Marianne Short

Trustee Profile: A Voice of Reason

Marianne Short considers herself fortunate to have been counseled by brilliant lawyers and wise judges throughout her career, but she believes the best advice she ever received was from her father when she was a child – and it had little to do with her chosen profession.

Marianne Short considers herself fortunate to have been counseled by brilliant lawyers and wise judges throughout her career, but she believes the best advice she ever received was from her father when she was a child – and it had little to do with her chosen profession.

“My father used to say to us kids, ‘Reach for the stars, and if you end up at the moon, you’ll be happy,’” she said. “We were disciplined, and we pushed each other. We knew that nothing was beyond our reach if we worked hard enough.”

And work hard is what Short always has done – as a young associate in a big law firm, as a judge on the Minnesota Court of Appeals, as managing partner of the same law firm and now as chief legal officer for UnitedHealth Group.

But she waves off praise from peers and credits Marion and the late Robert Short with providing an invaluable foundation for her and her six siblings, four of whom also have law degrees.

“There was no larger influence in my life than my parents,” she said. “They instilled a sense of family and faith and discipline. I credit any modicum of success to them.”

________

Given exercise a
Convert the records between the line holding "999x446 pixels. At" and the end of the records, inclusive, into a two-column CSV with the columns instruction and answer. Put one row per request, quote each field, replace line breaks with spaces, and leave the pictures out.

Dataset items:
________

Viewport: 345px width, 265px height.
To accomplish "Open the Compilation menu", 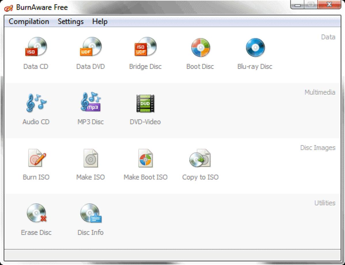I will pyautogui.click(x=29, y=22).
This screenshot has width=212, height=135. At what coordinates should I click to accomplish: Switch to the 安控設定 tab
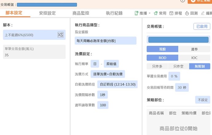(47, 13)
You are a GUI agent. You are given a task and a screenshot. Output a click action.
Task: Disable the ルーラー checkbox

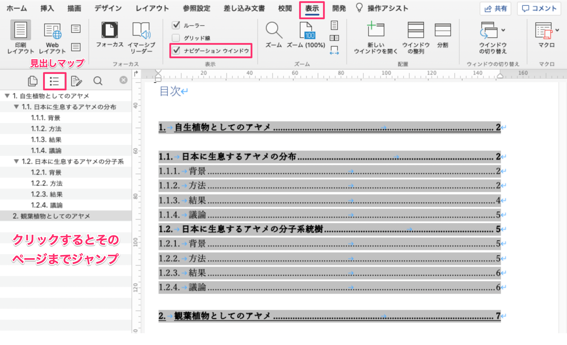pos(176,25)
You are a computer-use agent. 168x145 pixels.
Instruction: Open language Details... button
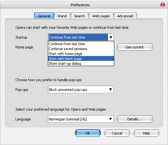[x=135, y=119]
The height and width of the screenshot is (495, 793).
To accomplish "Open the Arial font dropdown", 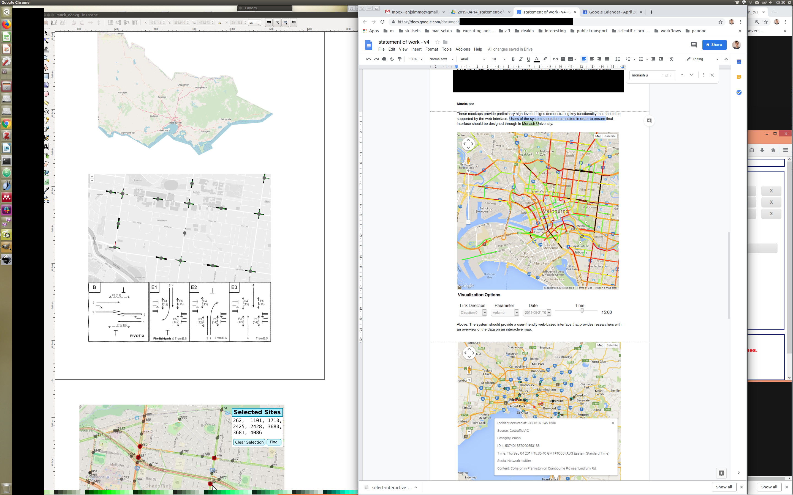I will click(x=472, y=59).
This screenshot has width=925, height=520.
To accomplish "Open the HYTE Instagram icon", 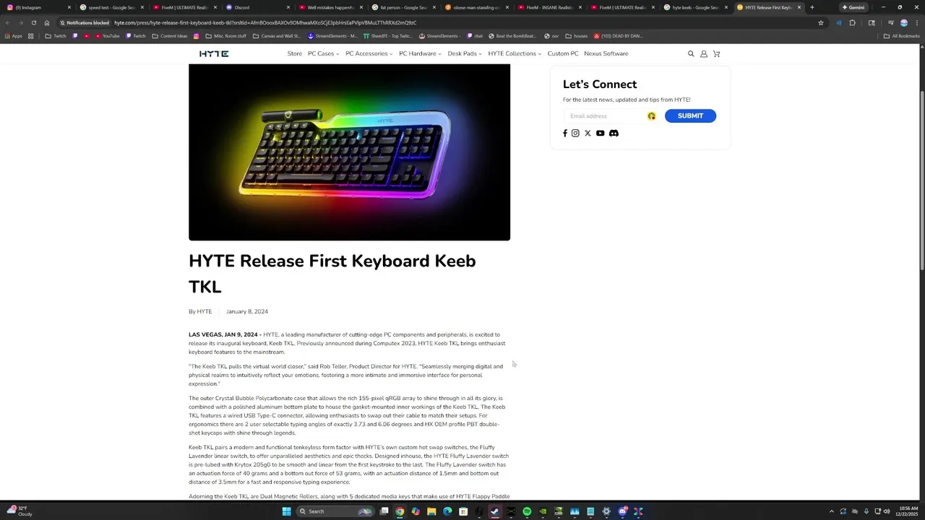I will (575, 133).
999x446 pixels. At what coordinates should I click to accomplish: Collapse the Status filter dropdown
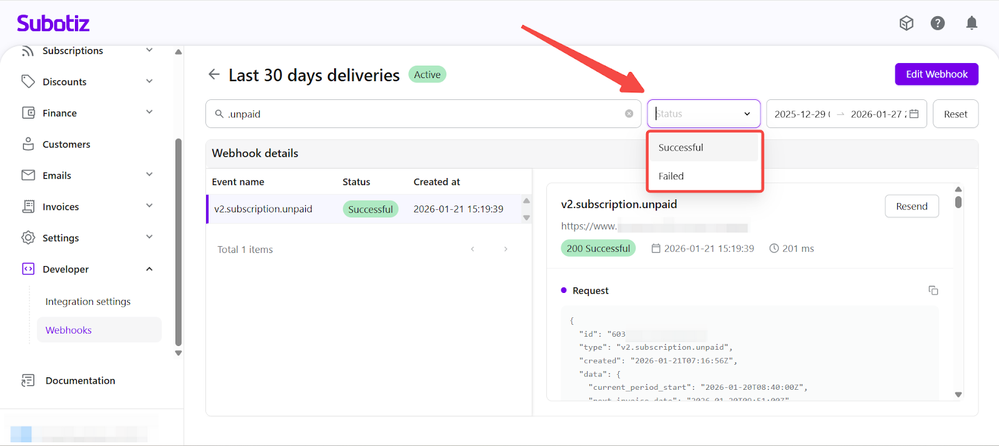747,114
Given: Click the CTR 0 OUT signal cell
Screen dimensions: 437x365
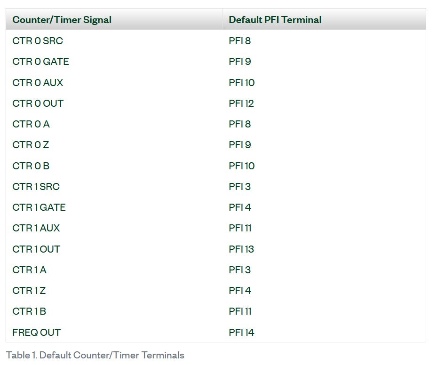Looking at the screenshot, I should point(38,103).
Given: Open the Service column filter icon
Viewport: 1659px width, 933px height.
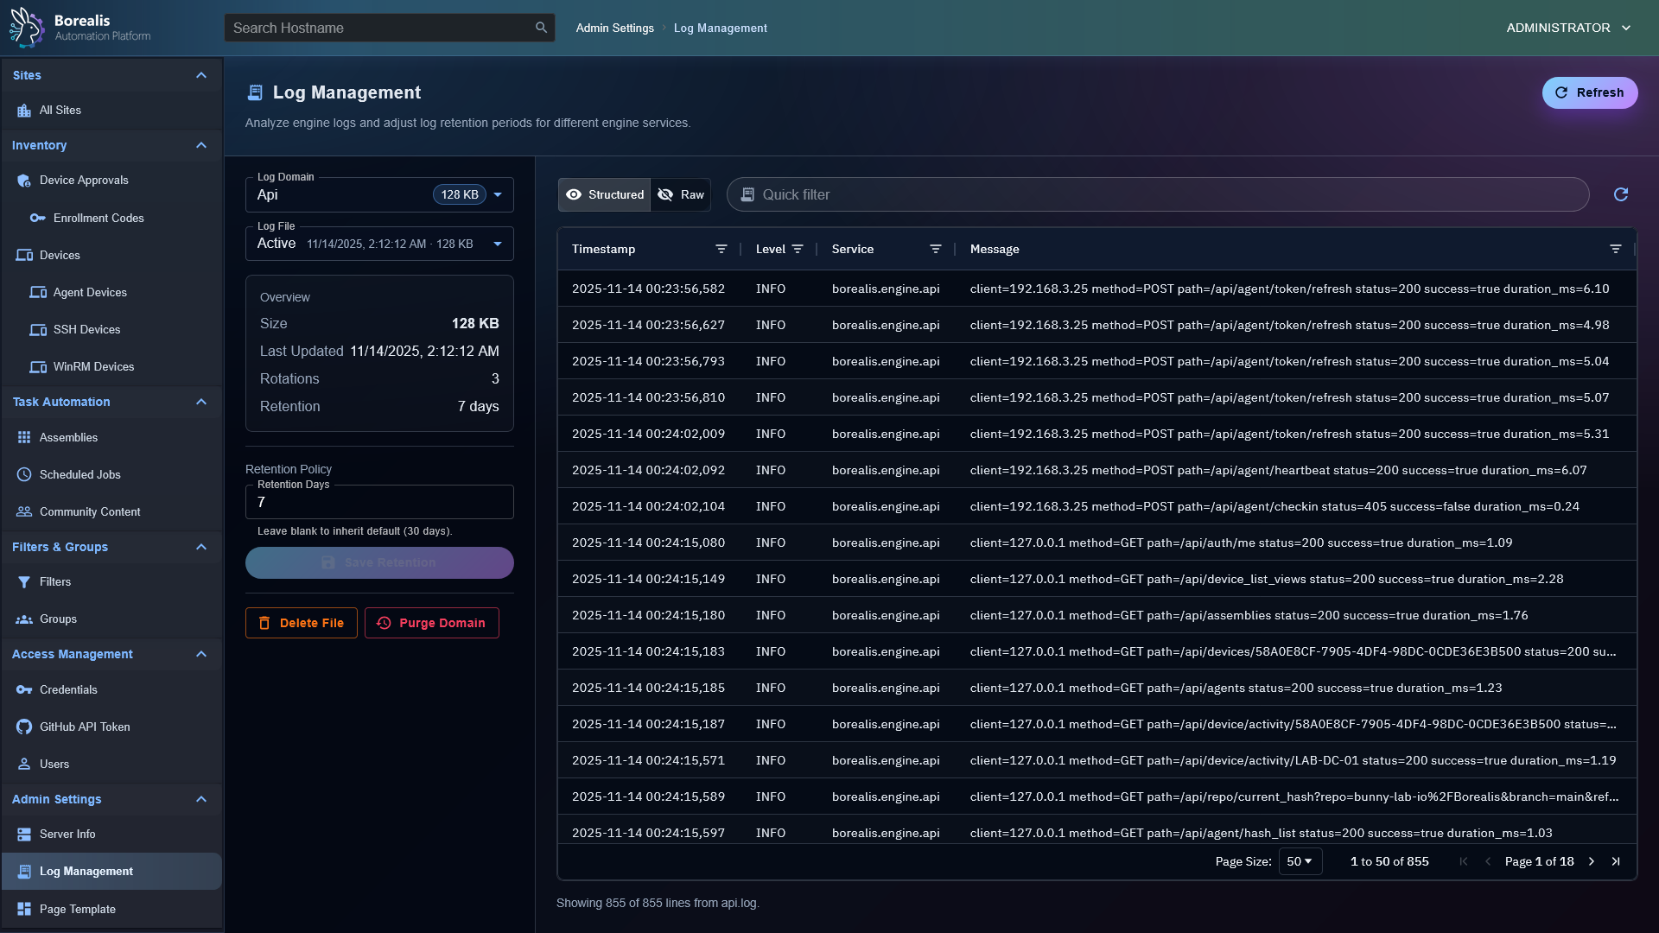Looking at the screenshot, I should coord(935,249).
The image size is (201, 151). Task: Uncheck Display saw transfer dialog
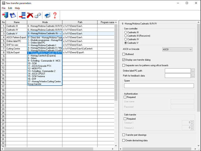124,60
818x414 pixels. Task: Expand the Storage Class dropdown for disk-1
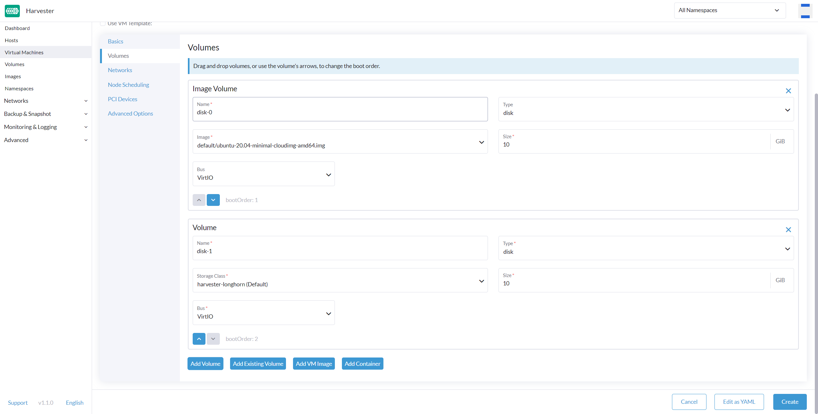pyautogui.click(x=482, y=281)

________

Given exercise b
Answer these questions using the Marianne Short profile, one answer per line:
(i) On which court did Short serve as a judge?
(ii) What position does Short now hold at UnitedHealth Group?
(iii) How many siblings does Short have?

Final answer a
instruction,answer
"999x446 pixels. At what coordinates should I click to accomplish: Collapse the Status filter dropdown","747,114"
"Given: Click the CTR 0 OUT signal cell Screen dimensions: 437x365","Looking at the screenshot, I should point(38,103)."
"Given: Open the Service column filter icon Viewport: 1659px width, 933px height.","Looking at the screenshot, I should coord(935,249)."
"The image size is (201, 151). Task: Uncheck Display saw transfer dialog","124,60"
"818x414 pixels. Task: Expand the Storage Class dropdown for disk-1","pyautogui.click(x=482, y=281)"

Final answer b
(i) The Minnesota Court of Appeals
(ii) Chief legal officer
(iii) Six